◆ **Exercise brief**:
Output, exactly and with no pictures, the line that contains "Click the vertical scrollbar down arrow" and every line that comes after it in the data below, the last one included.

◆ **Stored records**:
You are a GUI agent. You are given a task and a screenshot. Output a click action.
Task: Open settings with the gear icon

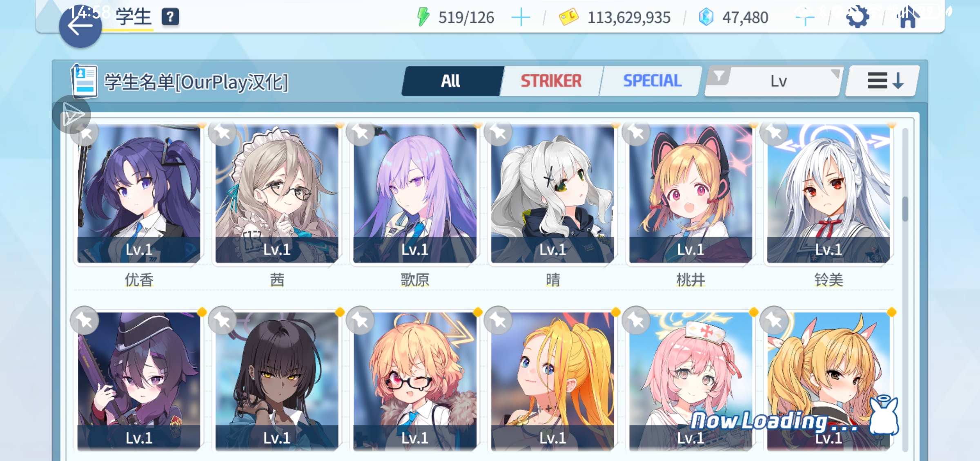point(857,17)
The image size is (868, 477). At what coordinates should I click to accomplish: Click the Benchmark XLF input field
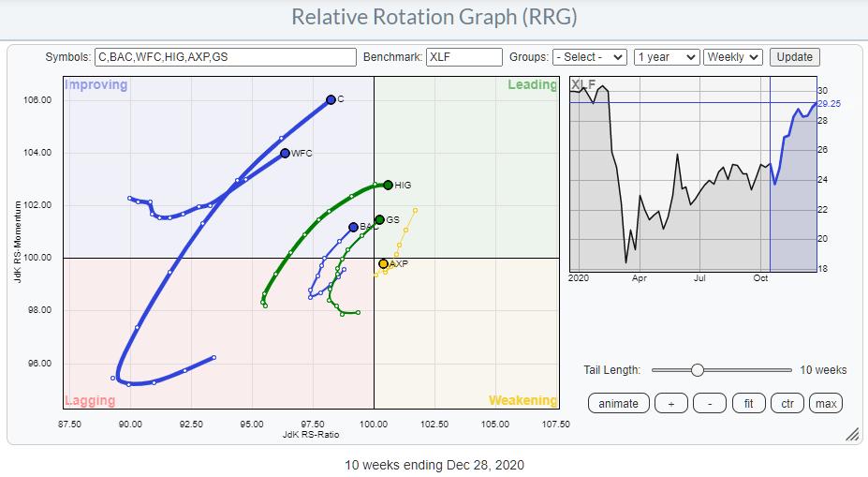click(463, 57)
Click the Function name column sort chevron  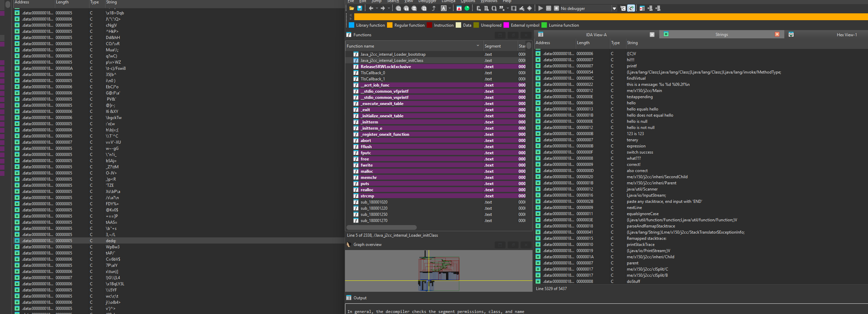(x=478, y=46)
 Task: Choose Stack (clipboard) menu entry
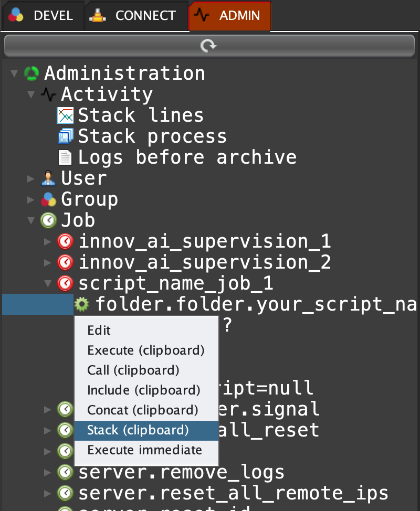click(x=138, y=430)
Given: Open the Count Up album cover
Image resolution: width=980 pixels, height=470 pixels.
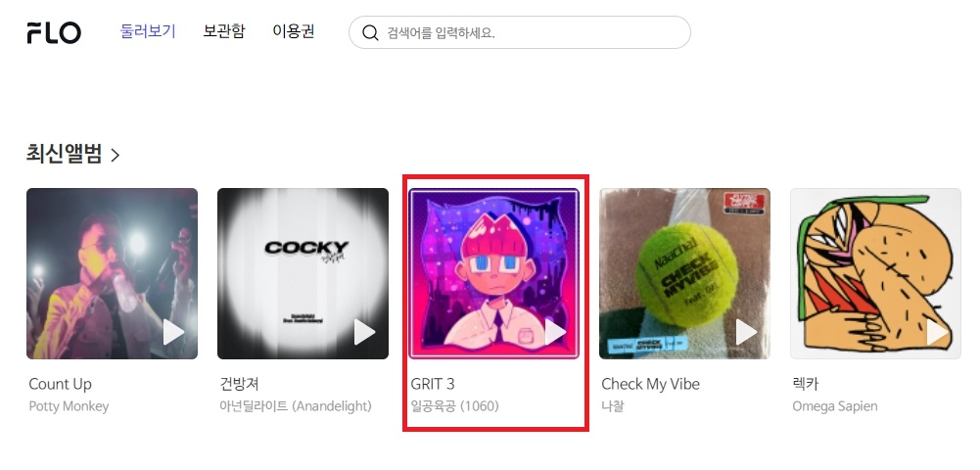Looking at the screenshot, I should (x=112, y=274).
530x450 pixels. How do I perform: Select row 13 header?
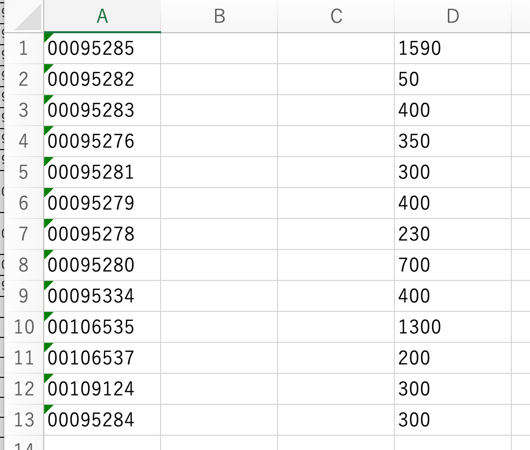[23, 420]
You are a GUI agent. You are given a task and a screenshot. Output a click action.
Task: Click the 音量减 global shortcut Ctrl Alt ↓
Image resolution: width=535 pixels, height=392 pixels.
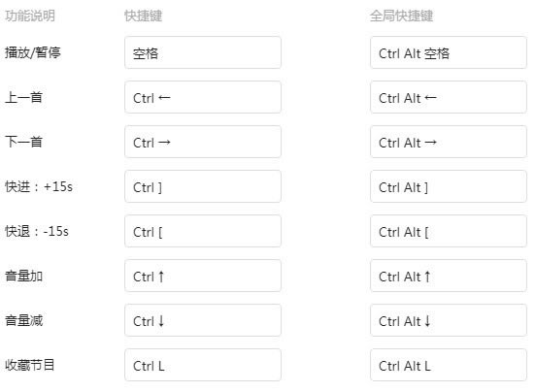(449, 321)
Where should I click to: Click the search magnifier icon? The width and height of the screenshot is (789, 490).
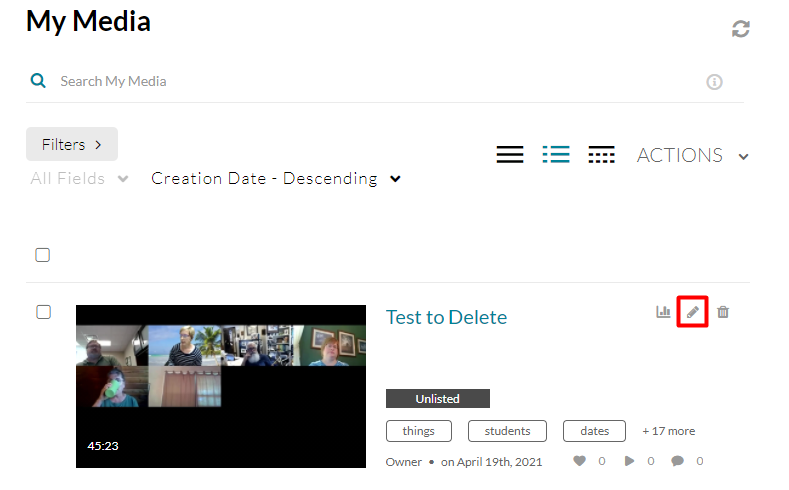(38, 81)
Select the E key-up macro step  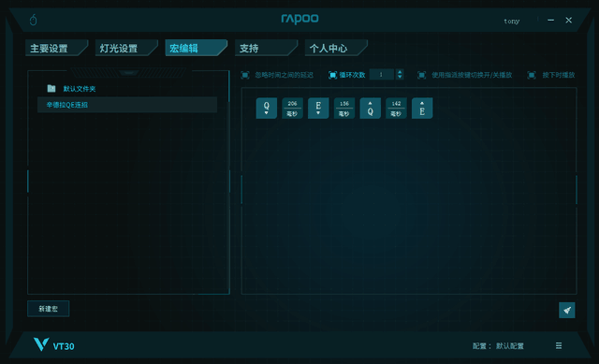[422, 109]
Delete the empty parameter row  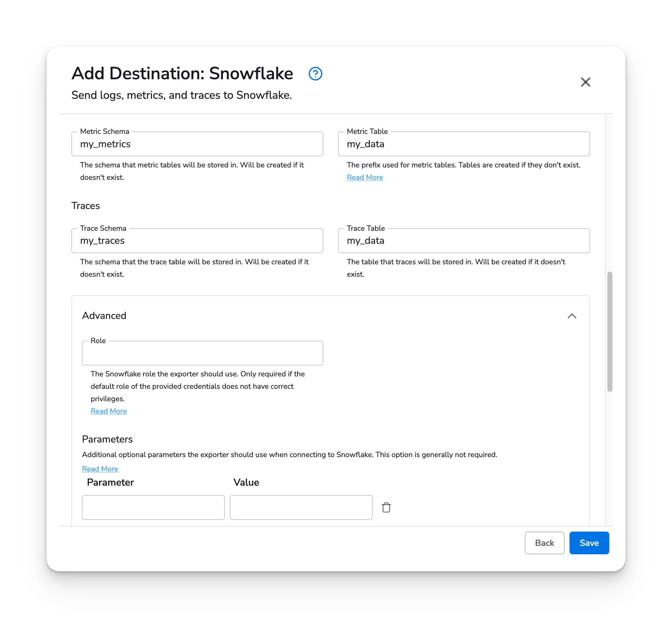(386, 507)
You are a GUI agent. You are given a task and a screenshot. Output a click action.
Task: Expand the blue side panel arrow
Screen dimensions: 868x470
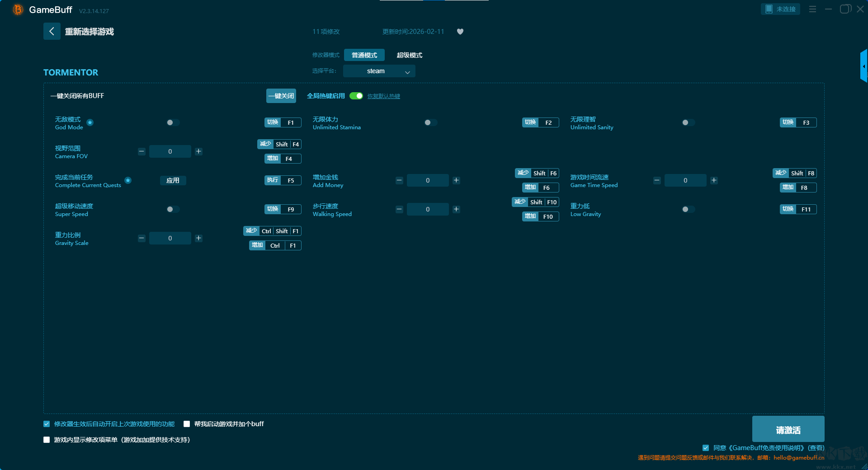click(863, 66)
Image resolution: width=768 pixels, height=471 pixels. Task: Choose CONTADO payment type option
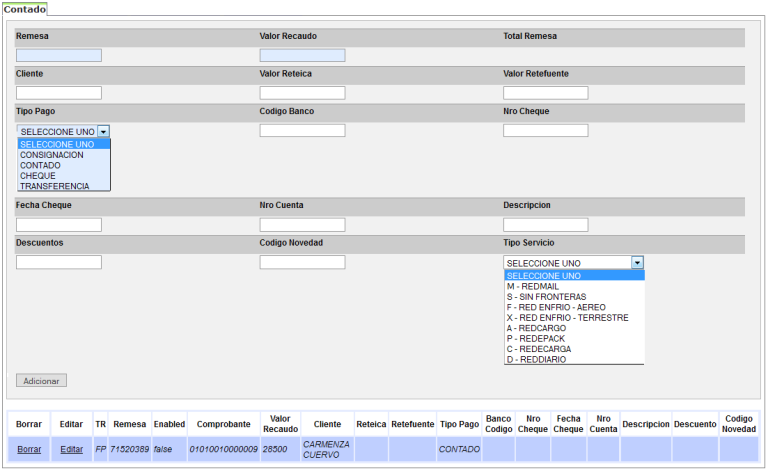coord(41,165)
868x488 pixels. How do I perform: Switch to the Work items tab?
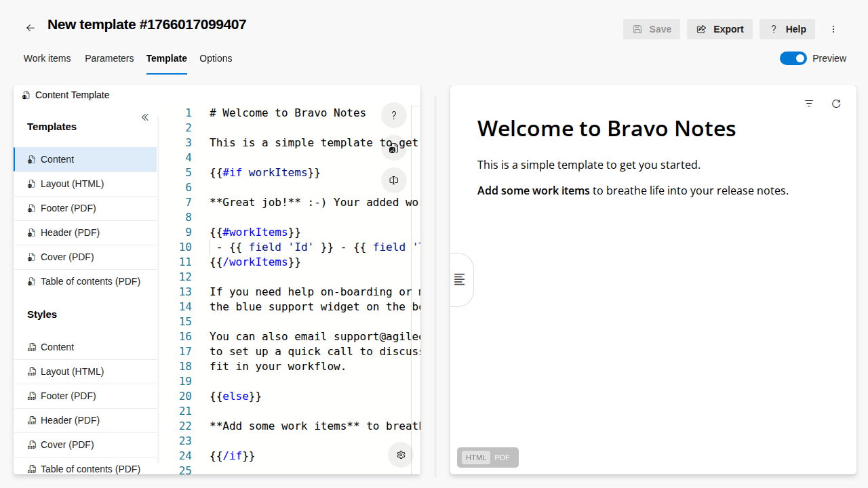click(x=47, y=58)
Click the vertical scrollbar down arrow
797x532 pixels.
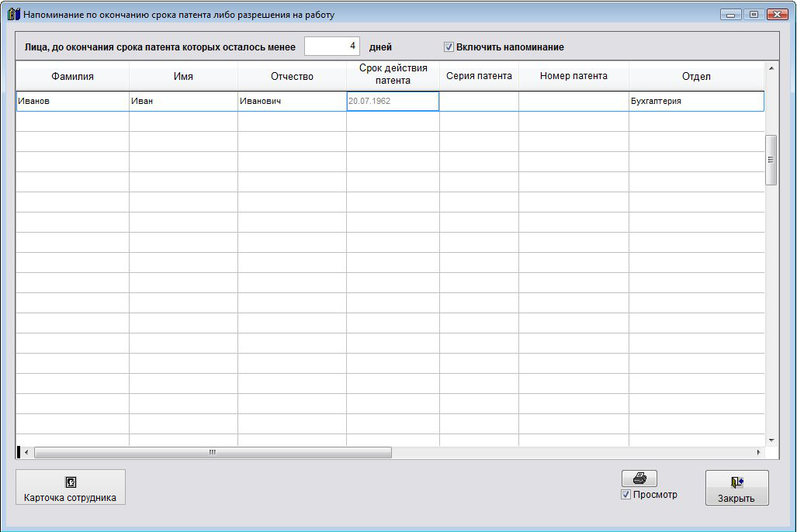pos(771,440)
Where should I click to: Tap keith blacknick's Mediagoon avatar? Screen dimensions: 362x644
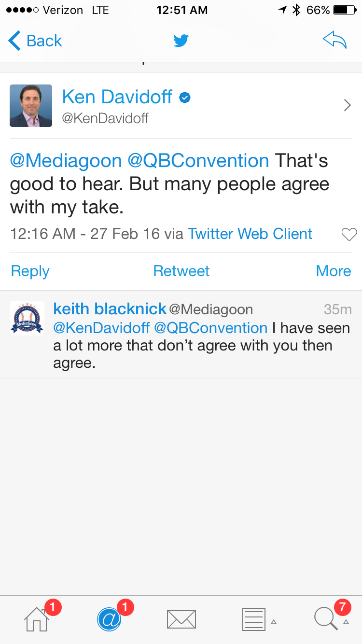(27, 318)
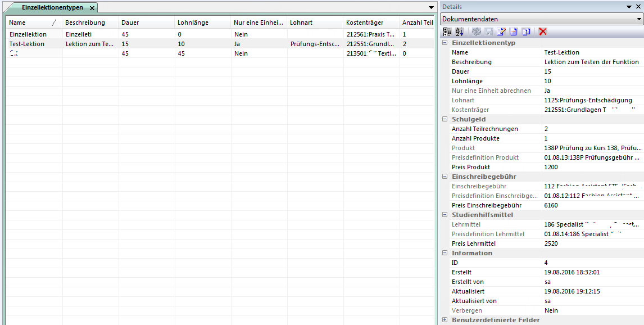Collapse the Einzellektionentyp section
644x325 pixels.
pos(445,43)

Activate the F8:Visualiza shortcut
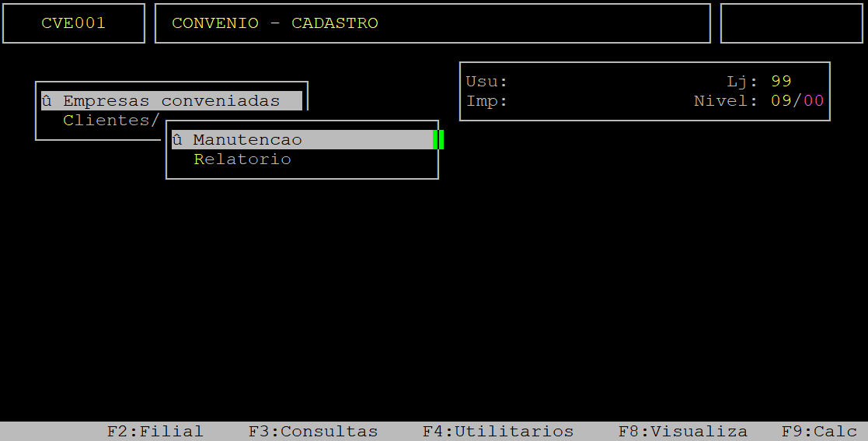(682, 431)
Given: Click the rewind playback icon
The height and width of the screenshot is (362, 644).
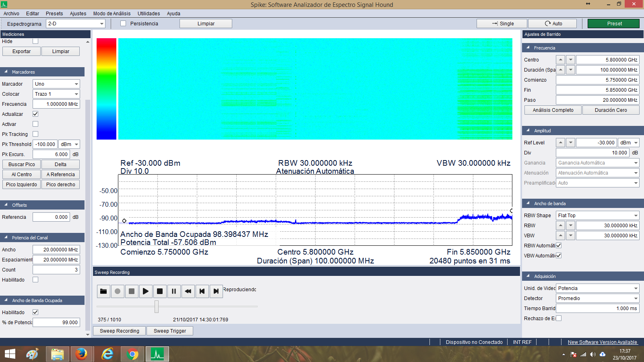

◆ **Written answer**:
Click the vertical scrollbar down arrow
797x532 pixels.
pos(771,440)
Where should I click to: Tap keith blacknick's Mediagoon avatar? Screen dimensions: 362x644
(27, 318)
Collapse the Einzellektionentyp section
644x325 pixels.
pos(445,43)

Activate the F8:Visualiza shortcut
(682, 431)
Given: Click the rewind playback icon
The height and width of the screenshot is (362, 644).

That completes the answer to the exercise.